- **ABOUT THIS EXERCISE**
Give back, character for character, the line that includes "This screenshot has width=891, height=556." and all lines beneath it in the data.

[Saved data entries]
□ □ □ □ □ □ □
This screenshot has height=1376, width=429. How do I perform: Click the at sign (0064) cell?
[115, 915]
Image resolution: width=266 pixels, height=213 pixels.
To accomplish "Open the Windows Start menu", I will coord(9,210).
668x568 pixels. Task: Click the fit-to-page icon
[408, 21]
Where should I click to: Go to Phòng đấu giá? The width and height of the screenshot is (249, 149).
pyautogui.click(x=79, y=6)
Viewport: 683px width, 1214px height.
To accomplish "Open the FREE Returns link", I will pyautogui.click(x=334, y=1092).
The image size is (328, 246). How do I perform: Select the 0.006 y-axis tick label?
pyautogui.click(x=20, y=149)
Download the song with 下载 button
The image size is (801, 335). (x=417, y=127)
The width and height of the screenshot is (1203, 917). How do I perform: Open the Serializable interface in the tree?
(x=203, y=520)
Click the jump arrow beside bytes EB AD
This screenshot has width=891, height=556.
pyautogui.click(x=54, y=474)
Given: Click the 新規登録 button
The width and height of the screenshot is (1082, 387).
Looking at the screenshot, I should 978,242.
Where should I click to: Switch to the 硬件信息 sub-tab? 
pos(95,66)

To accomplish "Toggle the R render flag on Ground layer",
□ □ □ □ □ □ □
- **REPLY TO THE EXERCISE**
This screenshot has width=891, height=556.
pyautogui.click(x=54, y=474)
Given: Click the 新規登録 button
The width and height of the screenshot is (1082, 387).
Looking at the screenshot, I should 978,242.
Where should I click to: Switch to the 硬件信息 sub-tab? 
pos(95,66)

To accomplish "Toggle the R render flag on Ground layer",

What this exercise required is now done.